Implementing Paging

When you write applications that return query results to the client and display the results on the screen, you need to take into account the end user's screen-size limitations. If a query's result set contains too many rows to fit on the screen, you have to introduce logic into the application to split the original result set into chunks or pages. You then provide buttons or other graphical elements that let the user navigate between the result pages. The process of splitting the data into chunks, called paging, is very common, especially with Web applications. Let's look at some efficient ways to achieve paging, using two navigation options and paging techniques, then consider a commonly used technique that isn't guaranteed to work as you might expect.

Orders Scenario

When you're planning to implement paging in your application, you need to determine three things. First, what sort order do you need for the rows you'll return? Second, how many rows do you want to return per page? And third, what navigation technique will you provide for users to page through the results?

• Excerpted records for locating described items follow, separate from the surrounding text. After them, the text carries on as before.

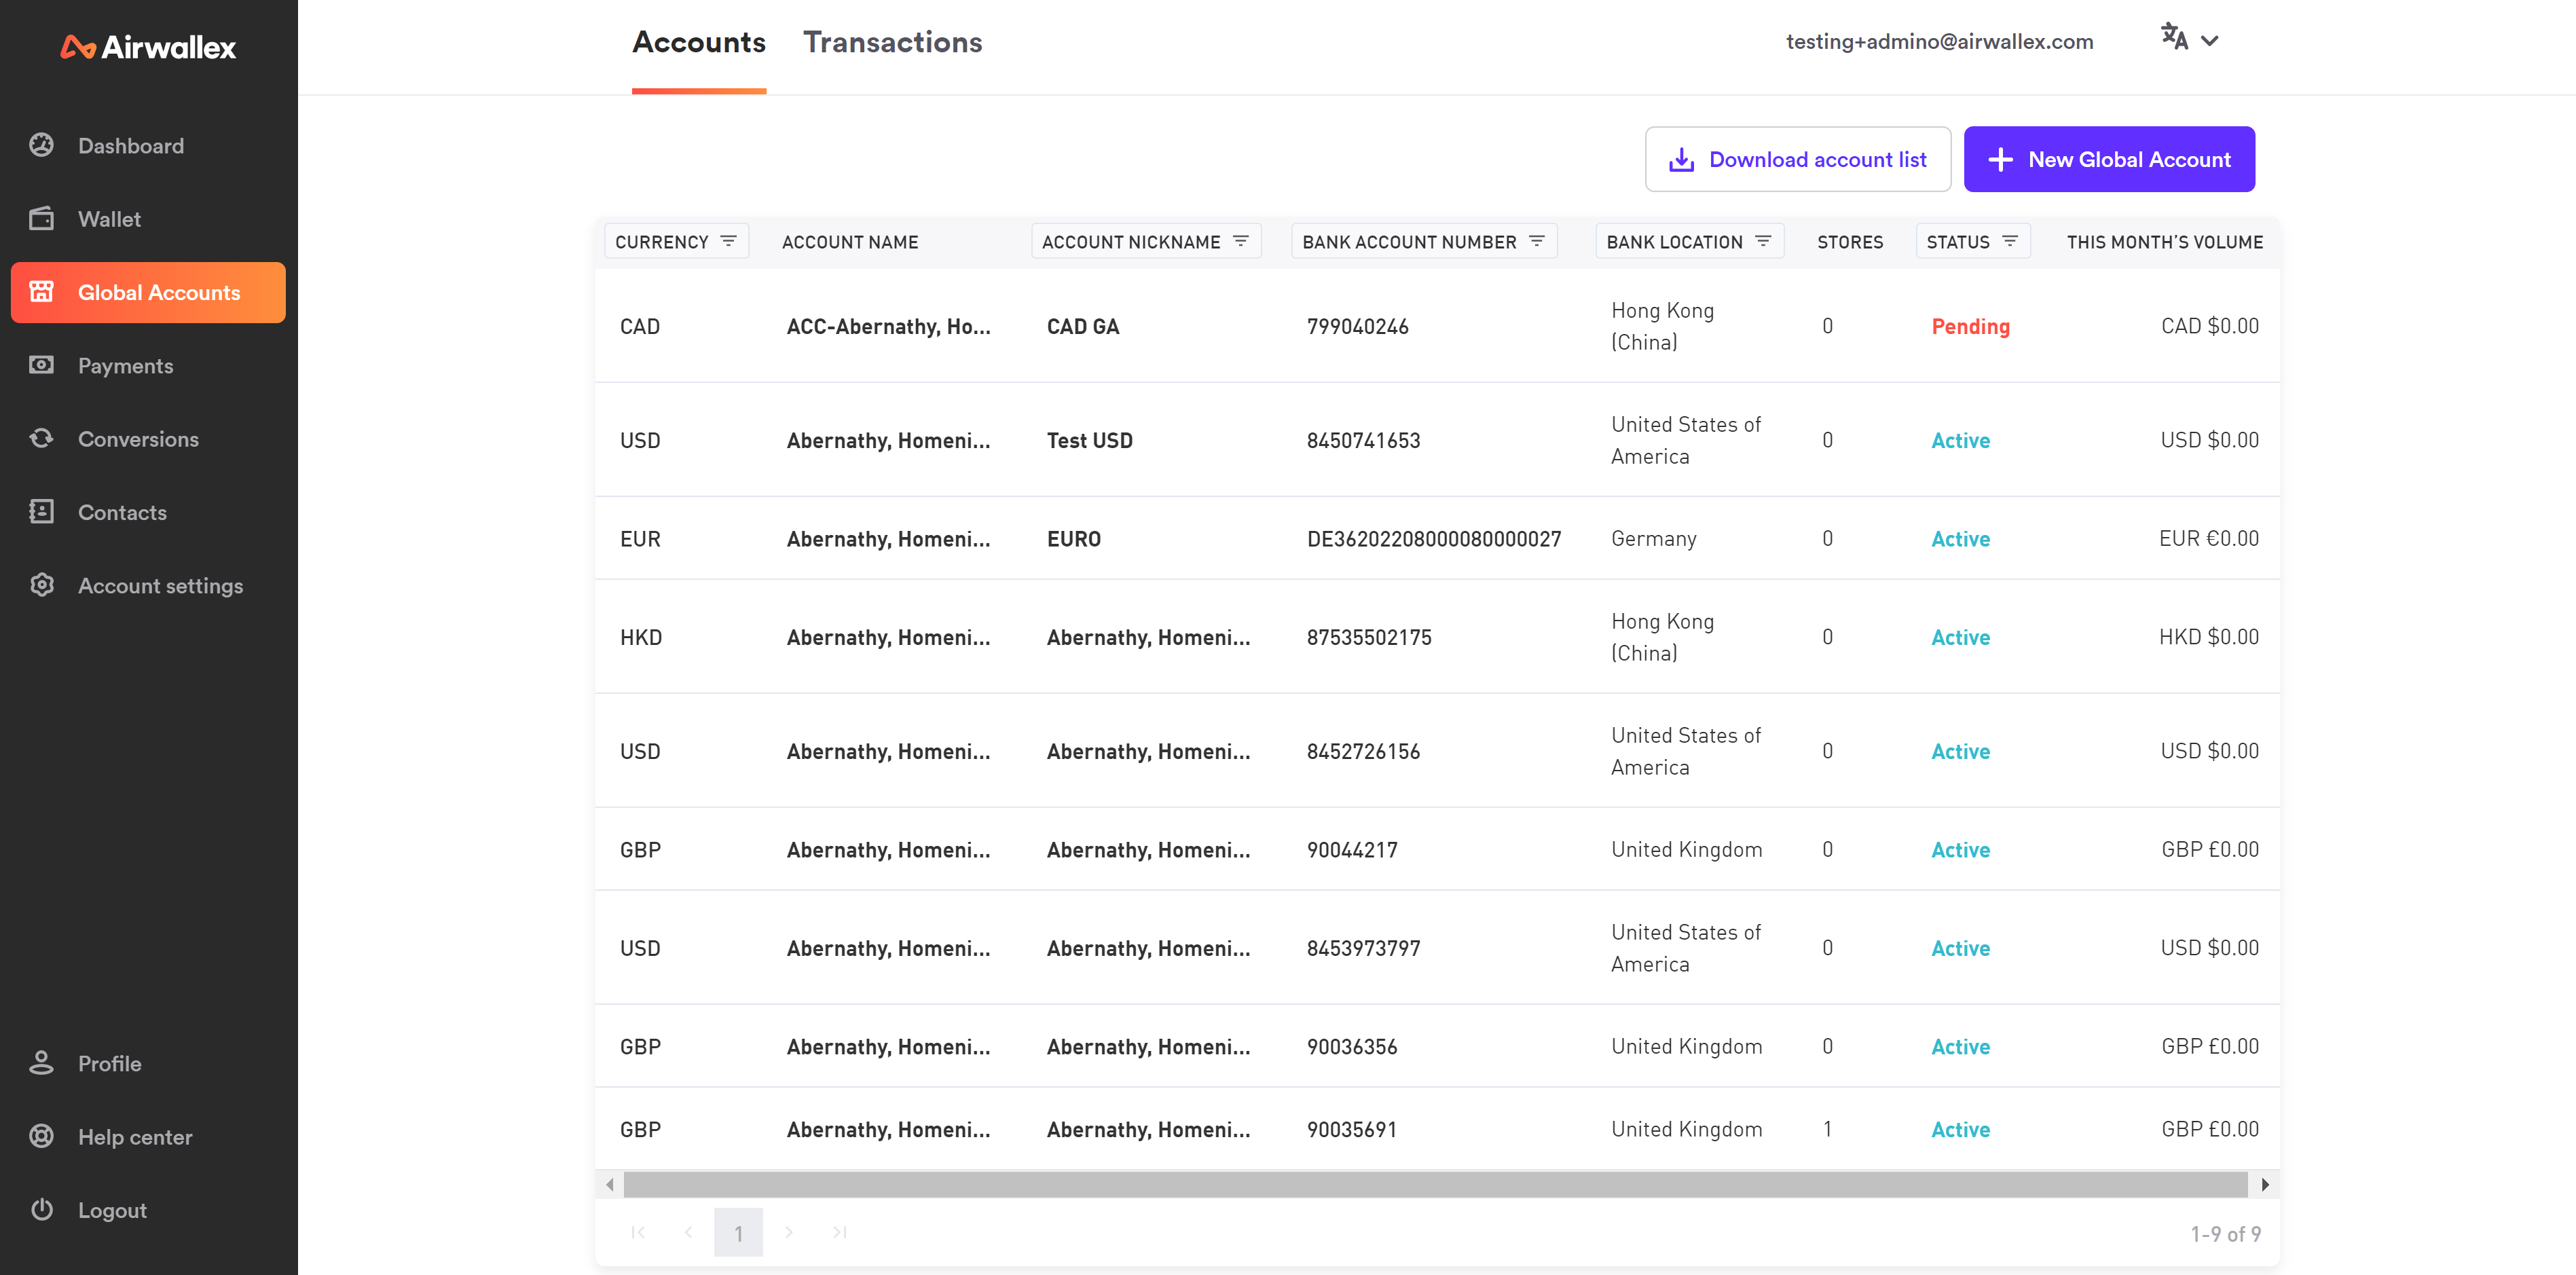Open the Currency column filter
Image resolution: width=2576 pixels, height=1275 pixels.
point(729,241)
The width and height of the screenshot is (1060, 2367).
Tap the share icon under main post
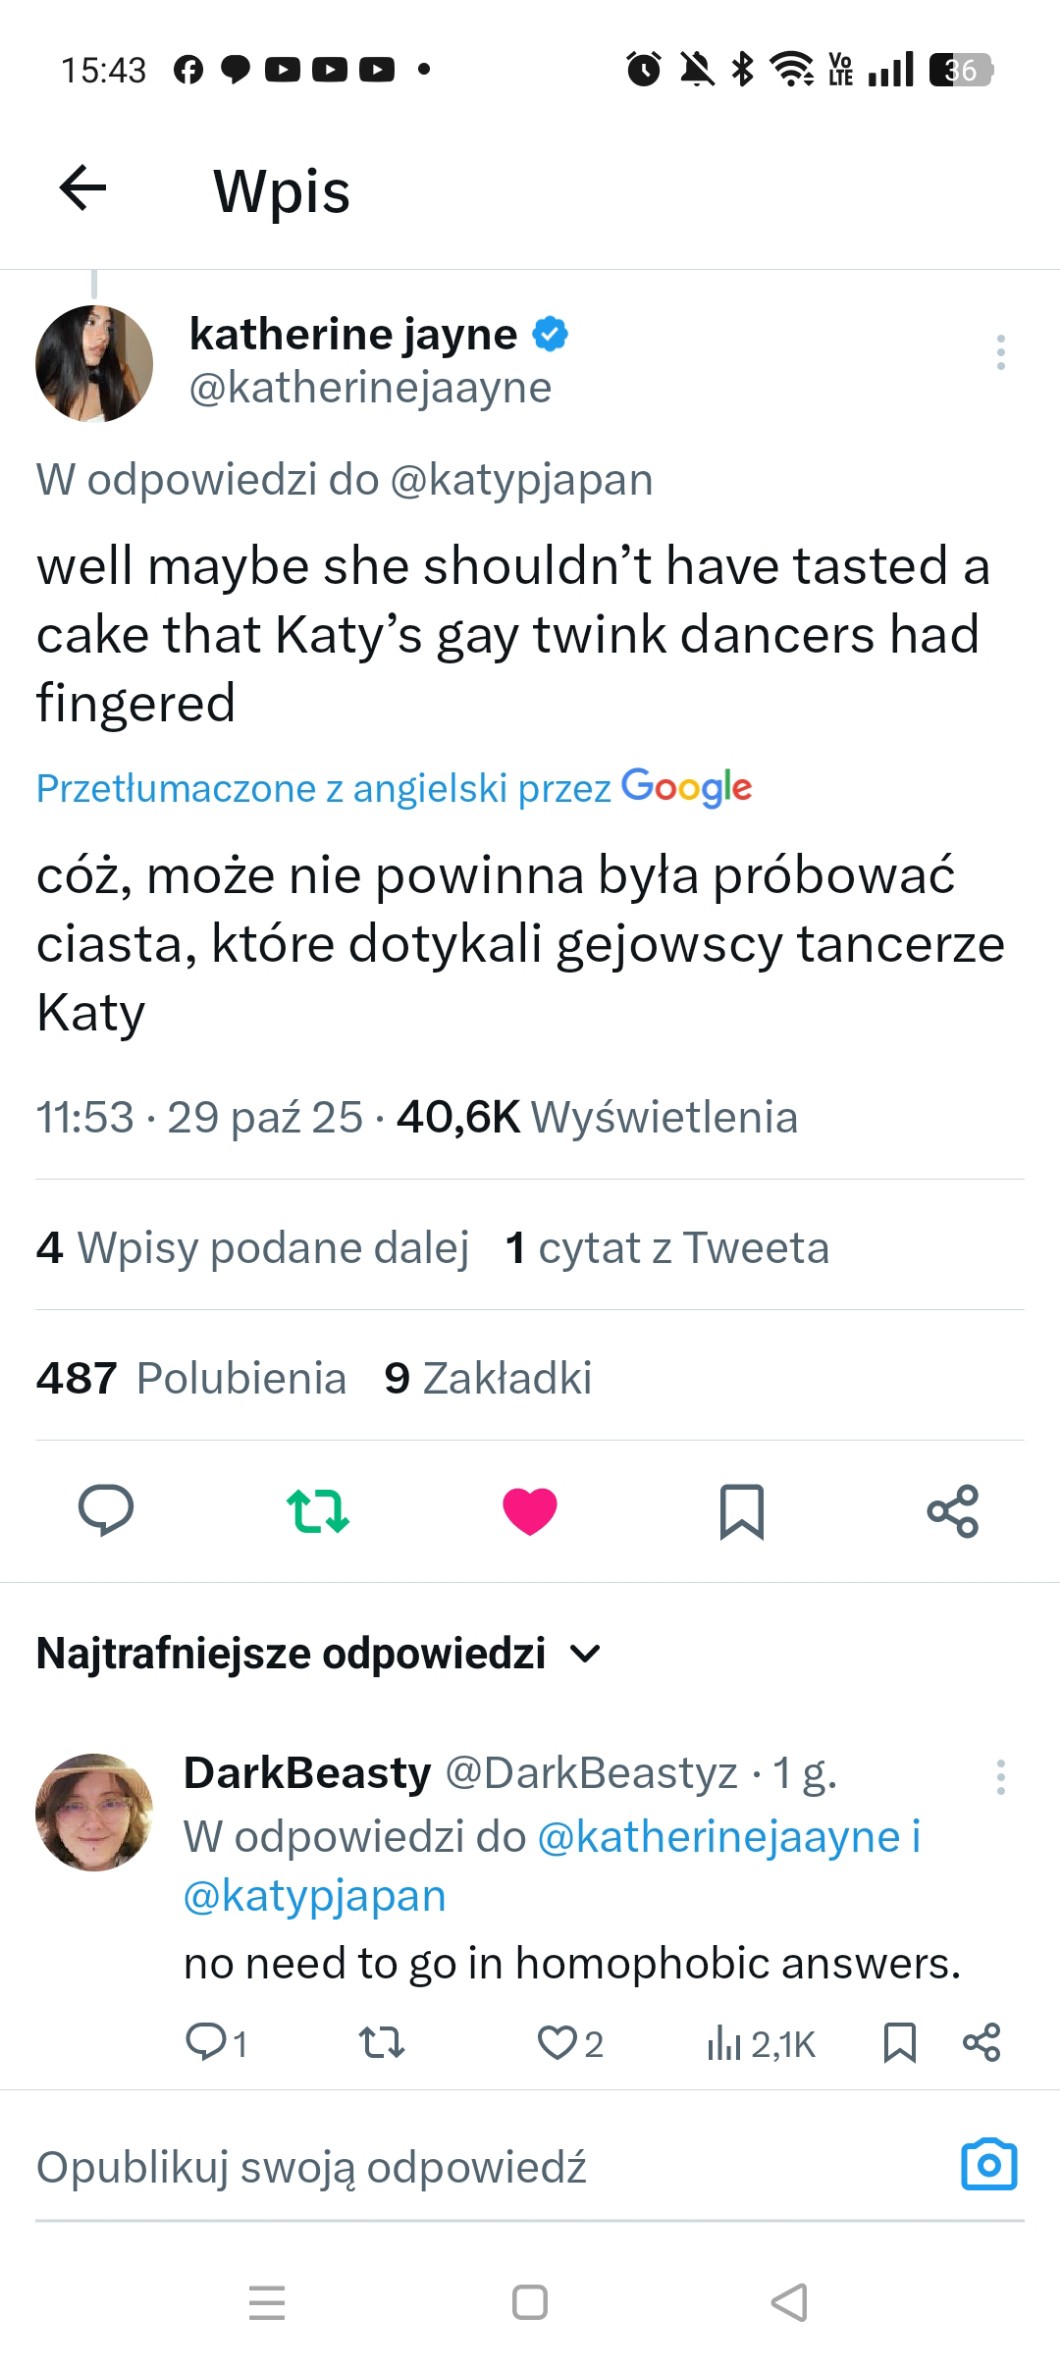(953, 1510)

The sort order and the page size (i.e., the number of rows in a page) you choose determine which rows appear on which page. My examples use the Northwind database's Orders table. For this article's examples, I use a sort order based on OrderDate and OrderID and a page size of 10 rows. Note that sorting on unique columns is important. Without a unique sort, the relationship of the source row to the target page isn't deterministic, meaning that you can't determine for sure which page a row belongs to. Let's say you want to return the orders sorted chronologically. Because the values in the OrderDate column don't have to be unique, you need to choose a "tiebreaker" column to sort on secondarily that will determine the order of rows that have the same order date. I chose the OrderID column as the tiebreaker because it's unique.

How you choose to set up navigation between pages depends on the application users' needs. If the users need to navigate only from the current page to either the next or the previous page, you can implement a simple, efficient solution. But if users need more dynamic capabilities, such as navigating to a specific page number, you need to implement a solution that lets you filter the rows of a desired page based only on two inputs: page size and page number. Let's start by looking at navigation between adjacent pages.

Navigating to Adjacent Pages

To allow navigation to adjacent pages, you need to implement code that performs three tasks: get the first page, get the next page, and get the previous page. I recommend that you use stored procedures, one for each task. Using stored procedures gives you the flexibility to change your implementation if you find a more efficient paging method later without needing to change the client application.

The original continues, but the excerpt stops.